### Stored data
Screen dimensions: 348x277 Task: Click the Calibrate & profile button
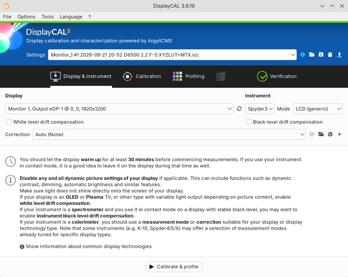click(x=174, y=266)
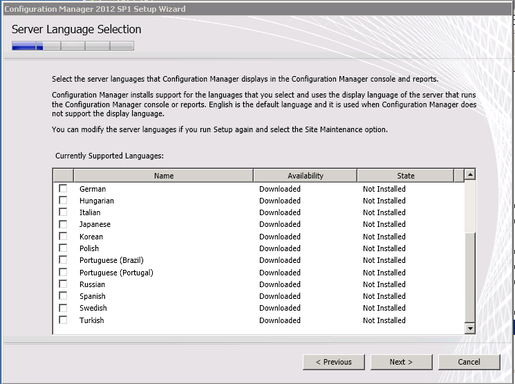
Task: Proceed with the Next button
Action: click(x=401, y=362)
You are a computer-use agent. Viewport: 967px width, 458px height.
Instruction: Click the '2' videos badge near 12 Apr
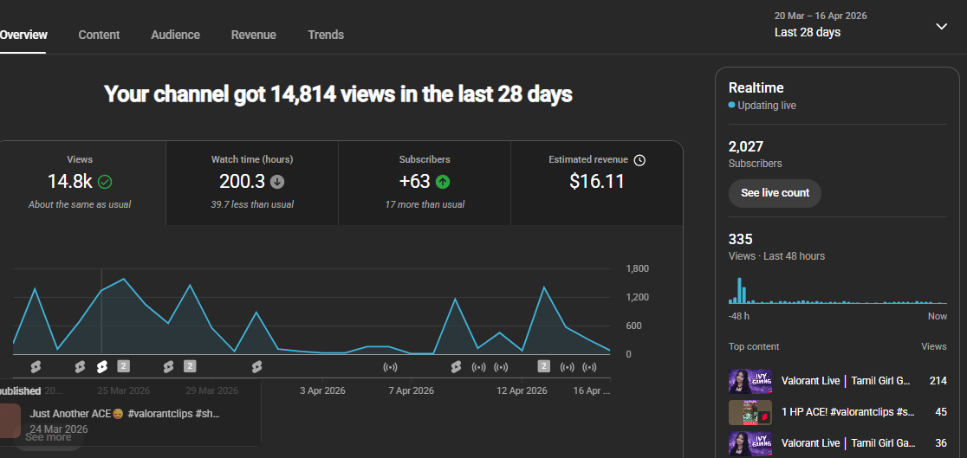544,366
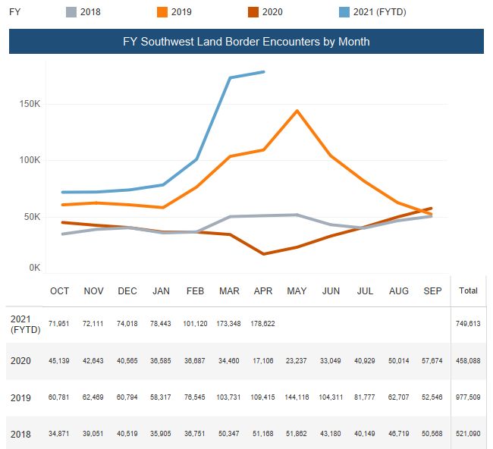Click the SEP column header

432,291
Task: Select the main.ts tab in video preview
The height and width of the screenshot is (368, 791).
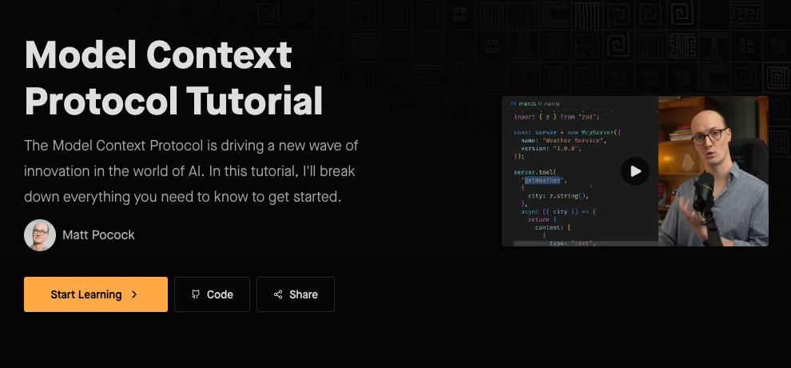Action: pyautogui.click(x=529, y=103)
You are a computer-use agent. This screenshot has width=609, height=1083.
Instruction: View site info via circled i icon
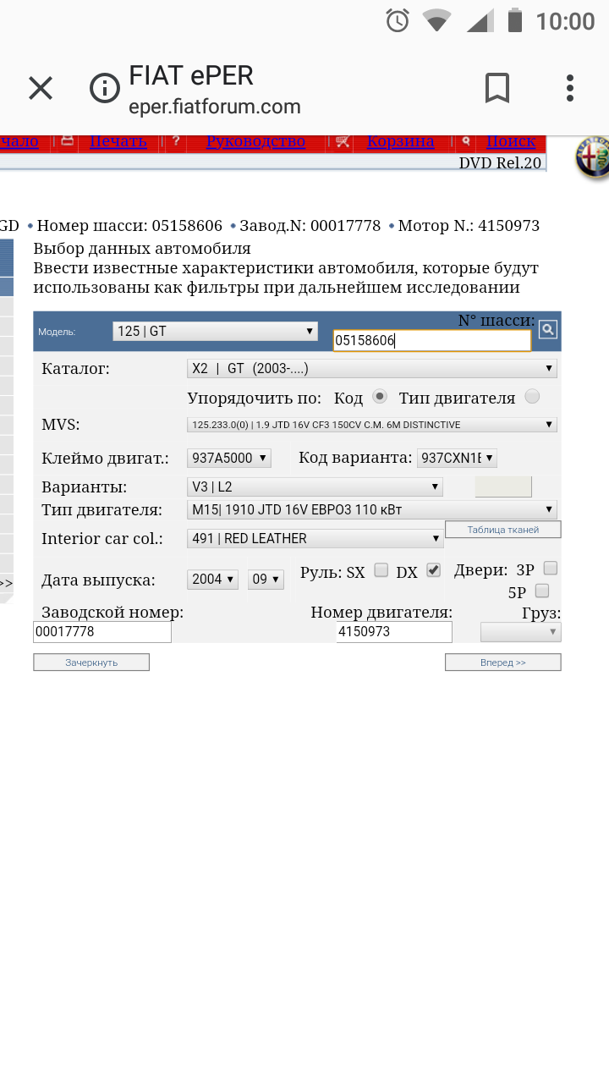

### ASSIGNMENT
Please give only the number of lines above that contain "computer".

### RESULT BELOW
2